**Exercise**
Count the lines in the items below that contain the word "dimensions", matching case exactly. Give only the number.

>> Begin

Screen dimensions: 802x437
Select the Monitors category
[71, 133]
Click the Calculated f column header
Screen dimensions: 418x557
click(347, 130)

>> End

**Solved problem**
2